Verbum Ultimum: Community After COVID
The Editorial Board encourages students to embrace College traditions as a way of building community.
The snow has melted, the sun is out and the flowers are beginning to blossom: Spring has arrived in the Upper Valley.
This spring has been a particularly important one for Dartmouth as most students are back in Hanover. After six terms of remote learning, campus-wide mental health challenges and the deaths of four classmates, this spring, above all else, presents a critical opportunity to redefine and strengthen our campus community.
Bringing students back to Dartmouth and rekindling our long-lost sense of community has been a key goal throughout this year. At the start of the fall term, the Editorial Board recognized the importance of successfully harmonizing this campus after pandemic-era discontinuity. In doing so, we acknowledged that community is not about the efforts of one person or one group of people but all of us “work[ing] together to determine what a post-pandemic Dartmouth ought to look like.” Students have rallied around this lofty goal, making significant progress towards rebuilding our damaged community over the past seven months.
Looking back at the last two terms, we have a lot to be proud of — but also a lot to work on. On the bright side, our time-honored traditions have returned to campus: First-Year Trips in September welcomed the Class of 2025, Homecoming in October brought together generations of past and present Dartmouth students and Winter Carnival in February offered us all a bright spot to light the way during an otherwise dreary winter term.
Despite these successes, however, we are far from rebuilding our campus culture. During the pandemic and its periods of isolation, many students felt that the “Dartmouth community” was simply some abstract, immaterial idea, typically thrown around by the Admissions Office. However, with the return of in-person gatherings, the lifting of the mask mandate and the return of old traditions, we have come to understand that community can actually mean so much more. While it is impossible — and, perhaps, undesirable — to fully return to pre-pandemic Dartmouth, it is essential that all students actively participate in shaping our long-awaited “return to normalcy.”

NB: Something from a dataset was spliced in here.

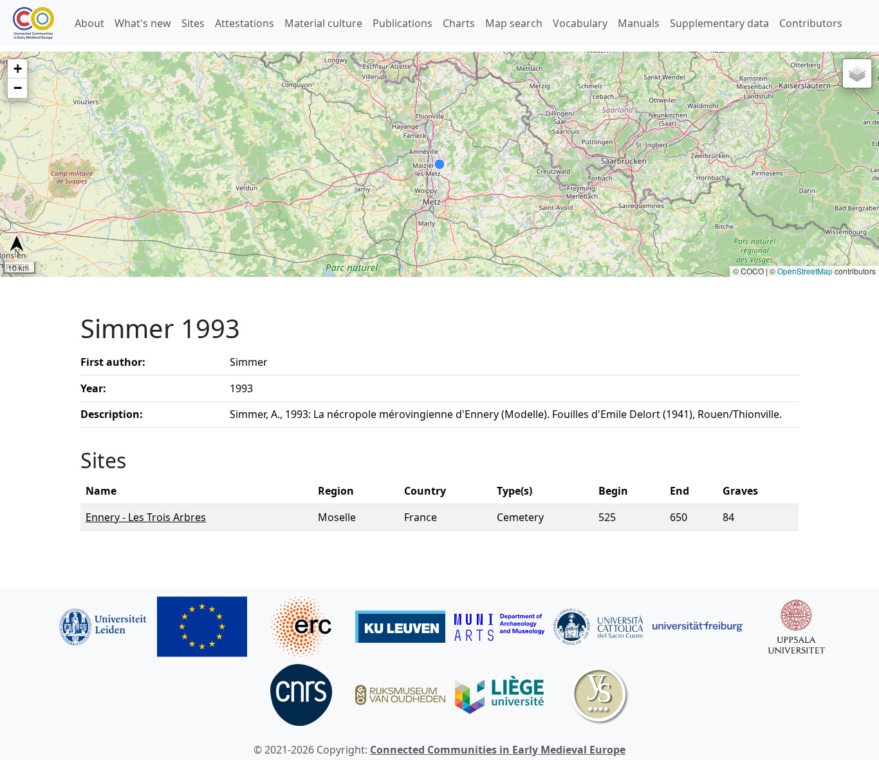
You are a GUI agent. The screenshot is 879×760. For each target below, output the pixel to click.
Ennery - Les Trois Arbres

Unfortunately, however, this was not the case last term during Winter Carnival. During his post-weekend interview with The Dartmouth, Winter Carnival council chair Chris Cartwright ’21 expressed concern with the shortage of volunteers to run the weekend: “Normally these events and clubs continue through people being aware of how it previously ran, but because of [COVID-19], we had to start from scratch … because so many people haven’t done it before.” Another staffer, snow sculpture chair Cady Rancourt ’24, explained that “[there is a] generational gap where we have almost half of our student population that doesn’t really understand what Winter Carnival is or once was.” As a consequence, some events were left understaffed and others reduced in scope.
The lack of participation in Winter Carnival cannot be discussed without addressing the intense schedules of Dartmouth students. In some ways, the COVID-19 pandemic offered a welcome reprieve from the stressful nature of campus life. However, for better or worse, there is no return to “normal Dartmouth” without the increasingly prominent hustle culture that accompanies student life. In a column last February, Katherine Arrington ’24 described a “culture that has created [a] harmful relationship between individuals and their work, where people will work themselves to pure mental and physical exhaustion.”
Students may simply feel too overwhelmed to devote meaningful amounts of time to the big weekends. However, as Arrington notes, this sort of thinking can do more harm than good: When taken in moderation, social weekends such as Winter Carnival may actually offer students a much-needed break from their otherwise difficult studies. Study after study finds that breaks actually improve focus, result in better performance, boost productivity and lower stress in students — all essential to a campus mired in a mental health crisis.
Green Key offers one such opportunity to take a break from Dartmouth’s rigorous academic calendar and enjoy the traditions that define the College culture. As most alumni will enthusiastically tell you, Green Key is an essential tradition at the College, featuring a full range of festivities: live music, great food and a series of day parties. With only the Class of 2022 having been present for the 2019 celebration, this may present difficulties for events planned and staffed almost entirely by students — as they may not remember much about the 2019 celebration, or, by virtue of being first-years, may not have had a leading role in planning it. In this sense, we are all facing the unknown together and Green Key offers the unique opportunity to develop shared memories as an undergraduate community .
While Green Key is less student-led than Winter Carnival, we encourage every student to see Green Key weekend as an opportunity to bring our community together. Regardless of class year or level of prior experience, there are opportunities for every student to participate, from volunteering for the Collis Governing Board or the Center for Student Involvement to simply enjoying a break to partake in festivities with peers. After all, Dartmouth is more than just a collection of academic buildings; it is also a community that requires our time, attention and care.